→ **ABOUT THIS TASK**:
Transcribe the data. Leave out nothing.

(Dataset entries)
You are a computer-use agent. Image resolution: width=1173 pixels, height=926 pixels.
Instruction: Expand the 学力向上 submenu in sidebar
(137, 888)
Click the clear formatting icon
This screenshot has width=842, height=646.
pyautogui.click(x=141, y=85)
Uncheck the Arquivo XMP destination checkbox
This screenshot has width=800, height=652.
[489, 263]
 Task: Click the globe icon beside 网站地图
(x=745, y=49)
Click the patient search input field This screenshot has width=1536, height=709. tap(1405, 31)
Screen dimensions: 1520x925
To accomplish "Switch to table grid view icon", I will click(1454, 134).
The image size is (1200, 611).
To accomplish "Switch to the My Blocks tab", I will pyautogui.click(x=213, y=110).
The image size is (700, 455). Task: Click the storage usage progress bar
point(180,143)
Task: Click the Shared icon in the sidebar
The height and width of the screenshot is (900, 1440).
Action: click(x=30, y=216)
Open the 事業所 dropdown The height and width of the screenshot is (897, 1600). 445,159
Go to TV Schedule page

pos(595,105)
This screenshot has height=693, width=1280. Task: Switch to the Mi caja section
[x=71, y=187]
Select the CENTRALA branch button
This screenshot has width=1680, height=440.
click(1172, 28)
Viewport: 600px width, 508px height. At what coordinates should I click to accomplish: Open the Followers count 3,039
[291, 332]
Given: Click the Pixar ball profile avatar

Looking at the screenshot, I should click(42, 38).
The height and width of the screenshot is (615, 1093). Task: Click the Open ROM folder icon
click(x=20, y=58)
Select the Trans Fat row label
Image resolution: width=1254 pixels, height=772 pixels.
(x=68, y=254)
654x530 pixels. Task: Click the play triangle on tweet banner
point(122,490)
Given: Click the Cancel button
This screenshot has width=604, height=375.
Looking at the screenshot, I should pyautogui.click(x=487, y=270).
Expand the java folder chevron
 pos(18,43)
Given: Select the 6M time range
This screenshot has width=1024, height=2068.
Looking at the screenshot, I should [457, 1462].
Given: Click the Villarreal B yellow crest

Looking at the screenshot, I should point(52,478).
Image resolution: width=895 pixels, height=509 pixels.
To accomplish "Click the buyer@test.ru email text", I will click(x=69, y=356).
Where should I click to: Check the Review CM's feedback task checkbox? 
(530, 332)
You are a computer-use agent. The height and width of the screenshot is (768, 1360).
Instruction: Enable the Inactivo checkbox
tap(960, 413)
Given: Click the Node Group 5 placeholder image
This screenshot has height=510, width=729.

→ **EXPECTED ANSWER**:
You are a computer-use agent. Image resolution: width=1173 pixels, height=926 pixels.
Instruction: Expand the 学力向上 submenu in sidebar
(137, 888)
Click the clear formatting icon
This screenshot has width=842, height=646.
pyautogui.click(x=141, y=85)
Uncheck the Arquivo XMP destination checkbox
This screenshot has width=800, height=652.
[489, 263]
 Task: Click the globe icon beside 网站地图
(x=745, y=49)
Click the patient search input field This screenshot has width=1536, height=709. tap(1405, 31)
Screen dimensions: 1520x925
To accomplish "Switch to table grid view icon", I will click(1454, 134).
The image size is (1200, 611).
To accomplish "Switch to the My Blocks tab", I will pyautogui.click(x=213, y=110).
The image size is (700, 455). Task: Click the storage usage progress bar
point(180,143)
Task: Click the Shared icon in the sidebar
The height and width of the screenshot is (900, 1440).
Action: click(x=30, y=216)
Open the 事業所 dropdown The height and width of the screenshot is (897, 1600). 445,159
Go to TV Schedule page

pos(595,105)
This screenshot has height=693, width=1280. Task: Switch to the Mi caja section
[x=71, y=187]
Select the CENTRALA branch button
This screenshot has width=1680, height=440.
click(1172, 28)
Viewport: 600px width, 508px height. At what coordinates should I click to accomplish: Open the Followers count 3,039
[291, 332]
Given: Click the Pixar ball profile avatar

Looking at the screenshot, I should click(42, 38).
The height and width of the screenshot is (615, 1093). Task: Click the Open ROM folder icon
click(x=20, y=58)
Select the Trans Fat row label
Image resolution: width=1254 pixels, height=772 pixels.
(x=68, y=254)
654x530 pixels. Task: Click the play triangle on tweet banner
point(122,490)
Given: Click the Cancel button
This screenshot has width=604, height=375.
Looking at the screenshot, I should pyautogui.click(x=487, y=270).
Expand the java folder chevron
 pos(18,43)
Given: Select the 6M time range
This screenshot has width=1024, height=2068.
Looking at the screenshot, I should [457, 1462].
Given: Click the Villarreal B yellow crest

Looking at the screenshot, I should point(52,478).
Image resolution: width=895 pixels, height=509 pixels.
To accomplish "Click the buyer@test.ru email text", I will click(x=69, y=356).
Where should I click to: Check the Review CM's feedback task checkbox? 
(530, 332)
You are a computer-use agent. The height and width of the screenshot is (768, 1360).
Instruction: Enable the Inactivo checkbox
tap(960, 413)
Given: Click the Node Group 5 placeholder image
This screenshot has height=510, width=729.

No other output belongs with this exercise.